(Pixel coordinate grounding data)
⟨
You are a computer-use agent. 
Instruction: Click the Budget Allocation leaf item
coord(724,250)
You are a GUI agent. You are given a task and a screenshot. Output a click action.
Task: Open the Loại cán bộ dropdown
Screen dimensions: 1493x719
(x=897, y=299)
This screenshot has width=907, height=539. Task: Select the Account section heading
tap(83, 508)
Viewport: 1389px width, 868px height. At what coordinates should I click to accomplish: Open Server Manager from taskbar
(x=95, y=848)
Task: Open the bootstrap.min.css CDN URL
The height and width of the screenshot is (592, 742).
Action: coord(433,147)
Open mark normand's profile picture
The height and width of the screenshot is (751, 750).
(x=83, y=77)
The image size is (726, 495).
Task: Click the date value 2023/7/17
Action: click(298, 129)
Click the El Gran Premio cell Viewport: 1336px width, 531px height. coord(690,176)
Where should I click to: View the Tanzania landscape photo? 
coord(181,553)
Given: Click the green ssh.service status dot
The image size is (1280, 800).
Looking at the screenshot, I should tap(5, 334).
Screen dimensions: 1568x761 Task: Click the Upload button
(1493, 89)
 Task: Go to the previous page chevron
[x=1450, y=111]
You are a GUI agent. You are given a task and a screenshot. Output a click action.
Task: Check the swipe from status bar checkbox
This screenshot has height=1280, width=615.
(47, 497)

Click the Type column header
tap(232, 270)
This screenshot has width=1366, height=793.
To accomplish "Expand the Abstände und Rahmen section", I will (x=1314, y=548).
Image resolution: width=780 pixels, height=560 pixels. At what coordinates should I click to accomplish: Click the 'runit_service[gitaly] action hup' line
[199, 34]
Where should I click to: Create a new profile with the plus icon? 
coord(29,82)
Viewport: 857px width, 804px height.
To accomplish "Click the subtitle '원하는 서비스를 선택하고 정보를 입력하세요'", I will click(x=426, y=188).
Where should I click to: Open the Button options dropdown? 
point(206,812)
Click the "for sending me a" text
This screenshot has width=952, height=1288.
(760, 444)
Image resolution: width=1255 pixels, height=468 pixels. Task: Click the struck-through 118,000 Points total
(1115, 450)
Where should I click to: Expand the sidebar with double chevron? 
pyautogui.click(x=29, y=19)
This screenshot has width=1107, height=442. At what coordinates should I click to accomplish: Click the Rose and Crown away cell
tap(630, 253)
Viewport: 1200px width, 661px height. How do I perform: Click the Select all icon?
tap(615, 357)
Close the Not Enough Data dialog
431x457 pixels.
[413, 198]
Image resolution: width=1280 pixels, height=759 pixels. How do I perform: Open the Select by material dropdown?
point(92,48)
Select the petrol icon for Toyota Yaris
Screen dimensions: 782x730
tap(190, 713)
⟩
The required output is the line holding "This screenshot has width=1107, height=442." plus every line after it in the data, reproduced exactly.

#### Expected output
This screenshot has width=1107, height=442. At what coordinates should I click to accomplish: Click the Rose and Crown away cell
tap(630, 253)
Viewport: 1200px width, 661px height. How do I perform: Click the Select all icon?
tap(615, 357)
Close the Not Enough Data dialog
431x457 pixels.
[413, 198]
Image resolution: width=1280 pixels, height=759 pixels. How do I perform: Open the Select by material dropdown?
point(92,48)
Select the petrol icon for Toyota Yaris
Screen dimensions: 782x730
tap(190, 713)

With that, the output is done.